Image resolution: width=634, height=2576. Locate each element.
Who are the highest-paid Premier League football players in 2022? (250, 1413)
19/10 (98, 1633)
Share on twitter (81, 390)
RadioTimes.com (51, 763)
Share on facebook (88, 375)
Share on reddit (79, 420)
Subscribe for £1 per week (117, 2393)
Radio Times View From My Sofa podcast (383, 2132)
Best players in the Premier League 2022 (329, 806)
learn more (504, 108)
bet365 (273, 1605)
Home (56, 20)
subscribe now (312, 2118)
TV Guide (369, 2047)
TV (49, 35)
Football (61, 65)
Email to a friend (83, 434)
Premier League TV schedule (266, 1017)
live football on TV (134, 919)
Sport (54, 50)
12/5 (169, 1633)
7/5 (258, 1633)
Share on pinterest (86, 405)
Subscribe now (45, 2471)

————————

What is being asked: Please output the line that contains "Share on reddit (79, 420)" and every line after it in the entries above, exactly, and nothing more.

The completed task:
Share on reddit (79, 420)
Subscribe for £1 per week (117, 2393)
Radio Times View From My Sofa podcast (383, 2132)
Best players in the Premier League 2022 (329, 806)
learn more (504, 108)
bet365 (273, 1605)
Home (56, 20)
subscribe now (312, 2118)
TV Guide (369, 2047)
TV (49, 35)
Football (61, 65)
Email to a friend (83, 434)
Premier League TV schedule (266, 1017)
live football on TV (134, 919)
Sport (54, 50)
12/5 (169, 1633)
7/5 (258, 1633)
Share on pinterest (86, 405)
Subscribe now (45, 2471)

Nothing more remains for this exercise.